It was also agreed that there was £16,209 available from his existing assets which could be returned to the state.

Mr Towers revealed that the house Lorains shares with his wife in St Cuthbert's Walk, Liverton Mines, Saltburn, east Cleveland was valued at £74,500, while the outstanding mortgage repayments on it were £42,081 in total.

Judge Peter Bowers asked Lorains' barrister Tamara Pawson if he would now have to sell the house, to which she nodded and replied: “It is his only main asset”.

Lorains – described as an “active sportsman” and “upstanding member of the community” - was given a four month jail sentence, suspended for 12 months, in September last year after exaggerating the extent of his illness.

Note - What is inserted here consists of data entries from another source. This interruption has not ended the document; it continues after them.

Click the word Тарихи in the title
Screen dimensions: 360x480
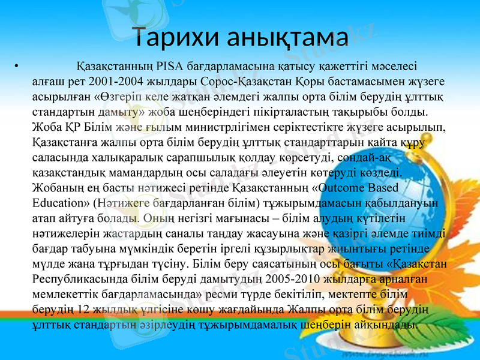click(172, 37)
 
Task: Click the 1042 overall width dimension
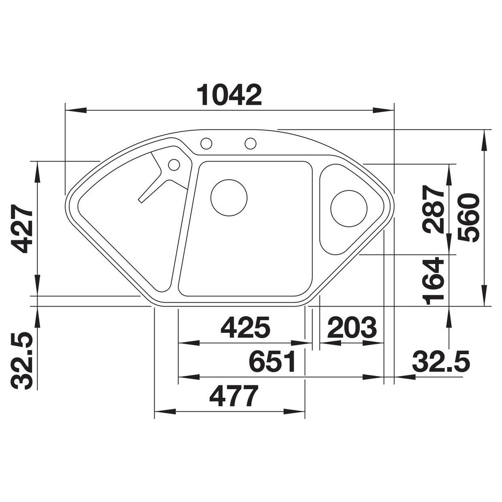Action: (230, 95)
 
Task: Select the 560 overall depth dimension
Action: (469, 218)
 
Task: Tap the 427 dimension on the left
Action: (22, 229)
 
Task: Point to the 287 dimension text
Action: (434, 209)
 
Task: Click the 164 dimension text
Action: (434, 281)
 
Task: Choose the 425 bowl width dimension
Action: (245, 328)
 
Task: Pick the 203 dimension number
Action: (351, 328)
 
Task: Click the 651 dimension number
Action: (272, 362)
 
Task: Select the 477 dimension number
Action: (234, 396)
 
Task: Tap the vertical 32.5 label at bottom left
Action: (22, 361)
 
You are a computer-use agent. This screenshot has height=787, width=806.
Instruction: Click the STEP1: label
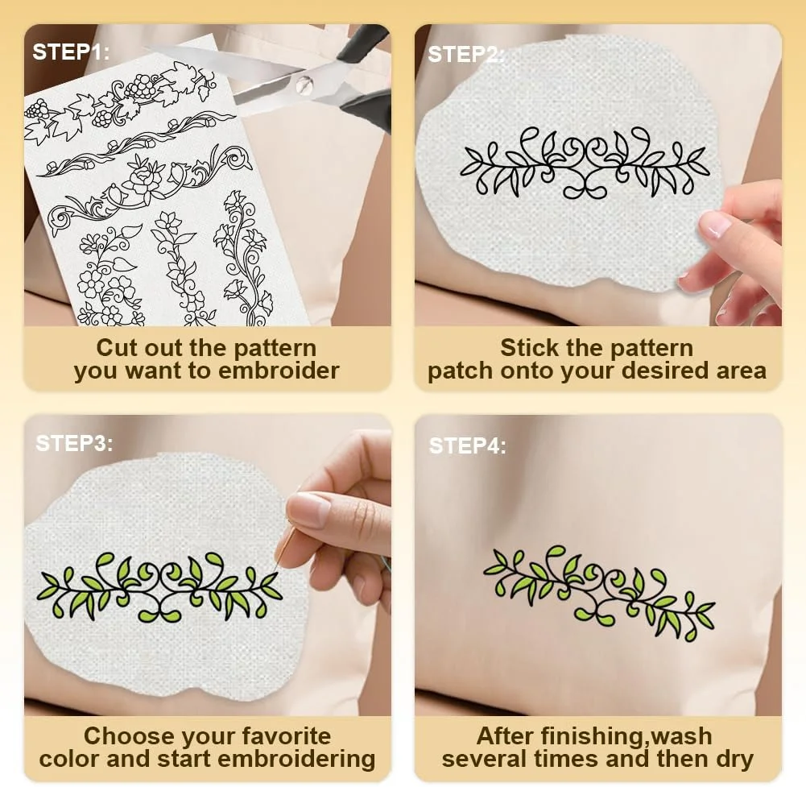(71, 52)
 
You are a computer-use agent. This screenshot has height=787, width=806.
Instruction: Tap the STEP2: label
(466, 55)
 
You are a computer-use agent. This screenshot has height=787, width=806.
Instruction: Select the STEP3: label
(74, 443)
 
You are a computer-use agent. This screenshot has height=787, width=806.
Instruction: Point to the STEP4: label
(467, 446)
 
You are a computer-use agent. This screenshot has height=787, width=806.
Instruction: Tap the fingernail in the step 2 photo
(715, 224)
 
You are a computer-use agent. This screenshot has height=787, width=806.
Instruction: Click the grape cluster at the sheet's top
(140, 86)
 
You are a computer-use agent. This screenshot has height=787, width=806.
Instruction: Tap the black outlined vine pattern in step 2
(585, 163)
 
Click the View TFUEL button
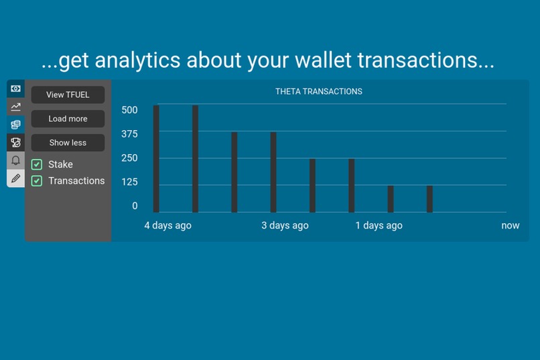pos(68,95)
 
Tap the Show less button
pos(68,143)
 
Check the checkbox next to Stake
pos(37,164)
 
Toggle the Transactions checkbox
pos(37,181)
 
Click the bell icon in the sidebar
pos(15,160)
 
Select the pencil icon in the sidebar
pos(15,178)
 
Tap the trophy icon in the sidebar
pos(15,142)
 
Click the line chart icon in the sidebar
pos(15,106)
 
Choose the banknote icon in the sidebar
pos(15,88)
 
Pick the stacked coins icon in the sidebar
pos(15,124)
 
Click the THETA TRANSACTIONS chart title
pos(318,91)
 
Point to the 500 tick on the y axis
pos(129,110)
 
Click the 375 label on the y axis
pos(129,134)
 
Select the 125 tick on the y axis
pos(129,182)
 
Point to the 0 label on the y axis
pos(135,206)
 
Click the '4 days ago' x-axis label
pos(167,225)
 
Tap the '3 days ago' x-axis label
pos(285,225)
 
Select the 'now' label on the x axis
pos(510,225)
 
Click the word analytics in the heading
pos(138,60)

He had begun claiming benefit in November 2008 for arthritis, diabetes and asthma. But by May 2009 his condition had improved to such an extent that he was witnessed performing with the bat and gloves for Boosbeck for whom he played 41 games between 2009 and 2012, scoring 614 runs.

The Northern Echo:

Stewart Lorains (right) in action for Boosbeck

In all Lorains' fraudulent claim stretched from May 6, 2009 to October 23, 2012.

Lorains, who has also been a boxing coach and football referee, agreed through his barrister to pay the available total, £16,209, within six months, and was ordered to do so by Judge Bowers.

The judge, who conceded that the value of Lorains' home was not great, said if he defaulted on the amount owing he would be jailed for 12 months.

A Department for Work and Pensions spokesperson said: "This Government is introducing tougher new measures to further deter people from committing benefit fraud.

"Fraudsters need to know on top of any punishments handed by the court, we always seek to recover the stolen money back from convicted criminals."